If Benjamin Graham were alive today, the flood of “investment” in bitcoin-knockoffs affectionately known as “sh*tcoins” probably would have killed him.
By this point in the cycle, everybody in America seems to have a friend or a cousin who has made tens of thousands investing in Dogecoin or some other altcoin like CumRocket or Poocoin or the Dave Portnoy-approved SafeMoon. Like Portnoy said in his now-infamous comment made in a video announcing his endorsement of SafeMoon: “If it is a Ponzi, get in on the ground floor.”
Portnoy said he likes the name because the moon is “where he wants to go.” Can’t argue with that logic.
My shitcoin announcement. Invest at your own risk. I have no idea how this works pic.twitter.com/G1iW8iZTWG
— Dave Portnoy (@stoolpresidente) May 17, 2021
In an attempt to bring some transparency to the opaque cottage industry that is churning out sh*tcoins, a team of Bloomberg reporters interviewed investors, coin creators, promoters and others who have become integral pieces of the crypto universe. By one firm’s count, some 10K new coins have been minted this year alone. Nic Carter, a prominent voice on crypto twitter, said “it’s the most aggressive capitalism we’ve ever seen…it’s global. It’s 24/7. And it’s completely unregulated,” Carter said.
Launching a coin doesn’t cost very much. What costs money is the marketing. Fab, the creator of the “SuperDoge” token, told Bloomberg that he spent $150K over 20 days on influencers. He also spent another $25K to get it listed on an exchange. At one point, Facebook said it would ban advertising of alt-coins. But for SuperDoge, Facebook ads, and ads on 4chan were crucial – along with efforts to reach “investor groups” on Telegram.
Bizarrely, one promoter who spoke with Bloomberg who charges up to $10K per post to promote sh*tcoins argued that the amount a coin’s founder is willing to spend on market is, in the industry’s eyes, a measure of the coin’s potential success: “If someone is paying good money for 10 influencers to go on YouTube, Instagram and Twitter to be pumping this thing, then that means there’s a real big backup behind this coin,” Heman says. “It’s like the tip of the iceberg. What you don’t see is the 90% underneath.”
Thanks to the DeFi boom, decentralized exchanges make it easier than ever for coin creators to get their product listed. One trader who spoke to Bloomberg described a revelatory conversation they had with their wife after selling his dogecoin before it mooned.
More than three months later, Hackney glanced at Robinhood again. He had long sold his Dogecoin because he hated the wild swings in its price. But seeing its surge to 70 cents in early May stung. He felt he’d missed the boat again. He turned on Coldplay and stewed in the dark. He vowed: never again.
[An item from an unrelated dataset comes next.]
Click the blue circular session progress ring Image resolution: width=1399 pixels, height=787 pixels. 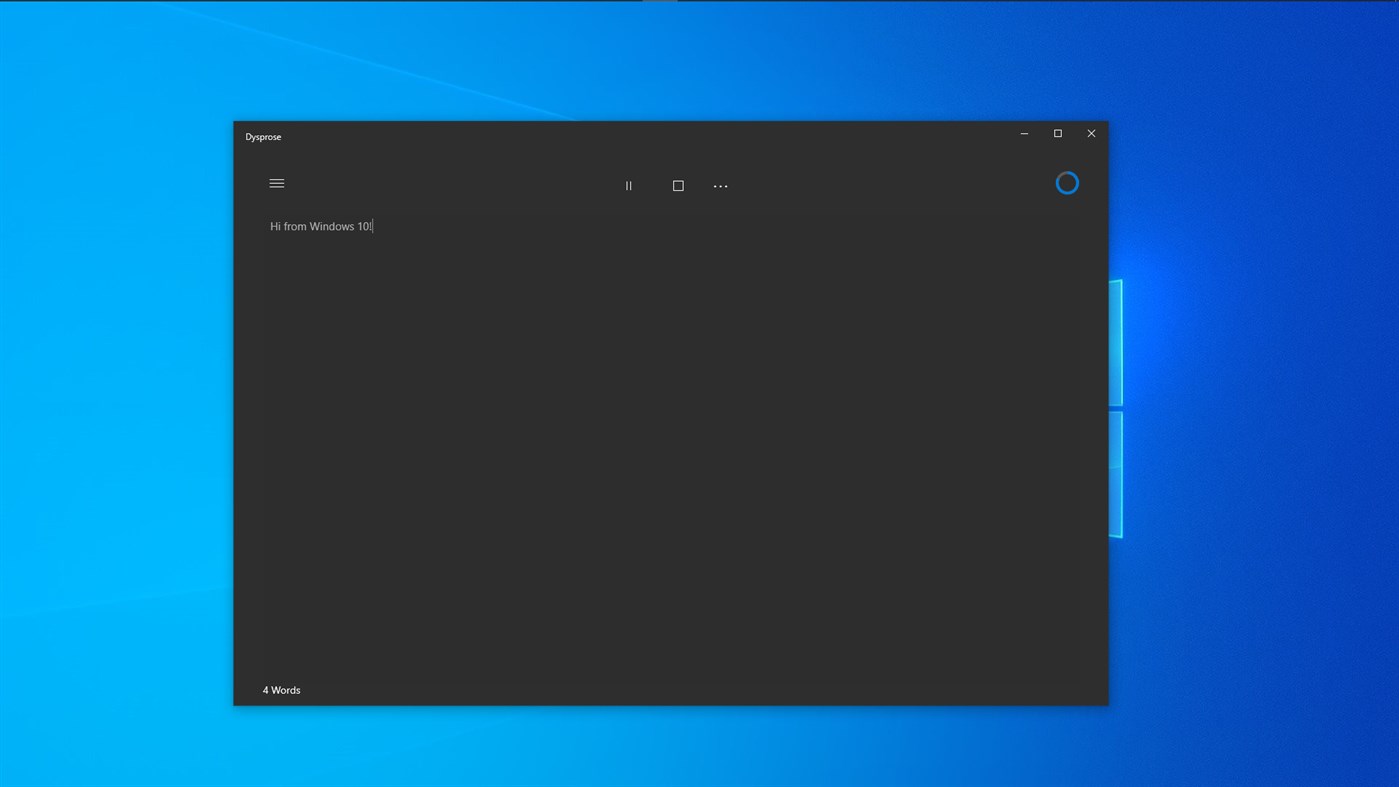point(1066,182)
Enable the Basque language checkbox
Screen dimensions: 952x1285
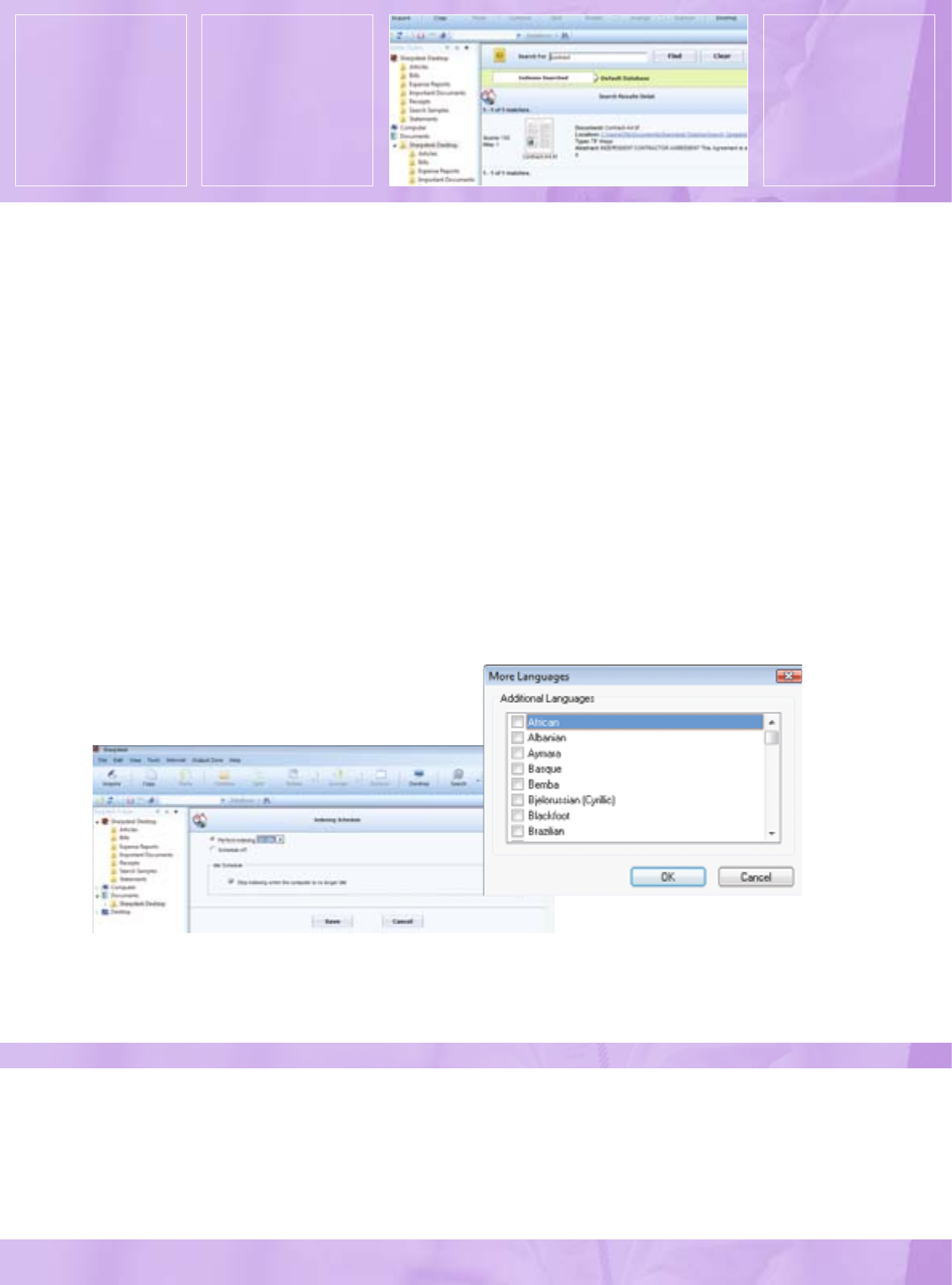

His wife tried to talk him down.
Don’t you get it? she asked.
Get what? Hackney replied.
People nowadays like stupid shit. They don’t’ care. They follow the crowd.
“And I had an epiphany,” Hackney recalls. “I realized the money was, in fact, in the garbage late-night coins you would never consider hooking up with unless you were half in the bag.”
He was talking about crypto like Papa Shiba, OMG, SafeMoon, Baby Shiba, SpaceCorgi, TacoCat — Shit Coins that makes Bitcoin and even Dogecoin look like good old-fashion dollars.
“It’s insane,” Hackney kept thinking, “but it’s reality.”
This epiphany is what led him to drop $500 on a coin called “$ASS Coin” one night after a few Bud Light Mango Mai Tais: “Screw it. Let’s go. Let’s see what happens,” he thought to himself.
Another interesting twist: Feb “the Creator” of SuperDoge was a restauranteur who was simply trying to save his business. “I got a few 10x going and – Boom! I was back in the game,” Fab said.
Now, crypto has inspired him to dream big.
“People are doing it because there’s an opportunity to make a lot of money very, very quickly,” says Carter of Castle Island Ventures, a blockchain venture capital firm. “It’s the promise of fantastic, multi-thousand percent returns.”
“Of course, are any of these coins going to stick around and exist in three years’ time? Definitely not.”
If Fab gets his way, SuperDoge will be an exception, this week’s meltdown aside. He’s says he’s thinking big — like, global brand big. Comic books, an animated Web series, action figures, maybe a movie: this man has dreams. “We want to become the Marvel of the cryptocurrency world,” Fab says.
Right now, the alt-coin universe is still reeling from the selloff in crypto, and most investors who got in late are probably nursing heavy losses. But hey – if thousands of unemployed schlubs managed to earn tens of thousands of dollars investing in a sh*tcoin called Poocoin, then even the most outlandish crypto dreams can seem attainable.